- [SÉRIE D'EXERCICES]
1: Imprimez le passage de l'article sur la neutralité carbone en Afrique qui va de « À l’horizon 2030, le » à « socio-économique de l’Afrique. ».
2: Dans l'article sur la neutralité carbone en Afrique, relevez tous les phénomènes qui, selon le rapport multi-agences coordonné par l'OMM, menacent la santé et le développement socio-économique de l'Afrique.

- [EXTRAIT DU DOCUMENT]

+++++

Urgence d’une neutralité carbone pour soutenir le développement économique durable du continent africain

Afriquinfos Editeur 20 Vues
7 Min de Lecture
Bassin du Congo (photo, AFD).

Glasgow (© 2021 Afriquinfos)- Plus de 600 millions de personnes en Afrique n’ont pas accès à l’électricité. La demande en énergie est grandissante mais les infrastructures adéquates peinent à voir le jour. Pourtant, le continent dispose d’un important potentiel non exploité d’énergies renouvelables. Selon l’IRENA (Agence internationale pour les énergies renouvelables), il urge pour le continent d’accélérer la transition énergétique avec le déploiement des énergies renouvelables.

Continuer sur notre trajectoire climatique actuelle pourrait plonger 100 millions de personnes dans l’extrême pauvreté d’ici 2030 (Stephen Hallegatte et al., Shock Waves : Managing the Impacts of Climate Change on Poverty (Washington D.C.: World Bank, 2016). Paradoxalement, l’Afrique est la région la plus exposée aux effets néfastes du changement climatique, bien qu’elle y contribue le moins avec «seulement» 4% des émissions carbone à l’échelle mondiale.

À l’horizon 2030, le besoin de financement annuel des pays en développement pourrait atteindre 140 à 300 milliards de dollars. Selon les conclusions d’un rapport multi-agences coordonnée par l’Organisation météorologique mondiale (OMM) consacré exclusivement au continent africain, la hausse des températures et l’élévation du niveau des mers ainsi que la multiplication des phénomènes météo extrême menacent la santé et le développement socio-économique de l’Afrique.

+++++

- [EXTRAIT DE DONNÉES]
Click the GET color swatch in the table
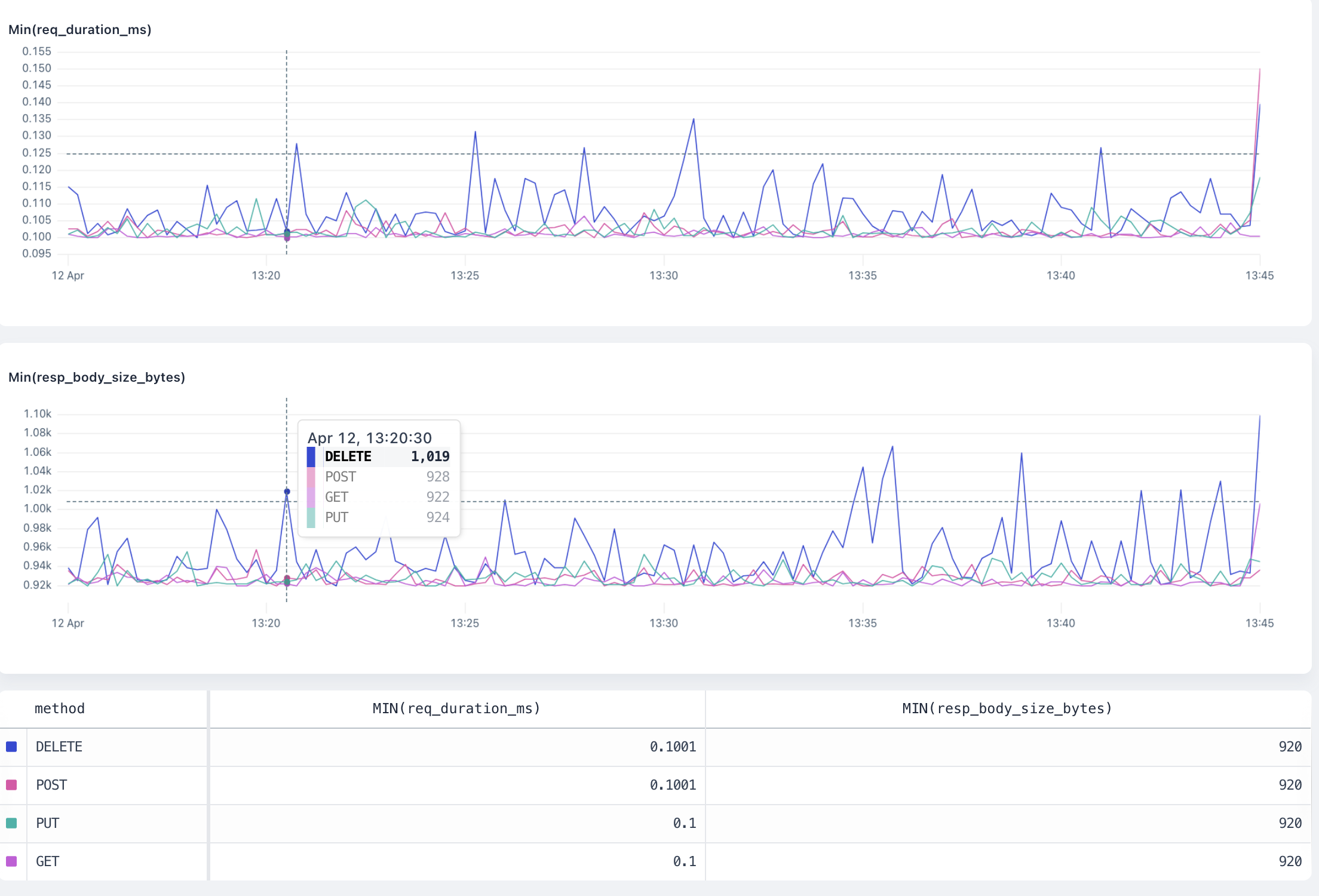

+++++

- [CORRIGÉ DES EXERCICES]
1:
À l’horizon 2030, le besoin de financement annuel des pays en développement pourrait atteindre 140 à 300 milliards de dollars. Selon les conclusions d’un rapport multi-agences coordonnée par l’Organisation météorologique mondiale (OMM) consacré exclusivement au continent africain, la hausse des températures et l’élévation du niveau des mers ainsi que la multiplication des phénomènes météo extrême menacent la santé et le développement socio-économique de l’Afrique.

2:
- la hausse des températures
- l'élévation du niveau des mers
- la multiplication des phénomènes météo extrême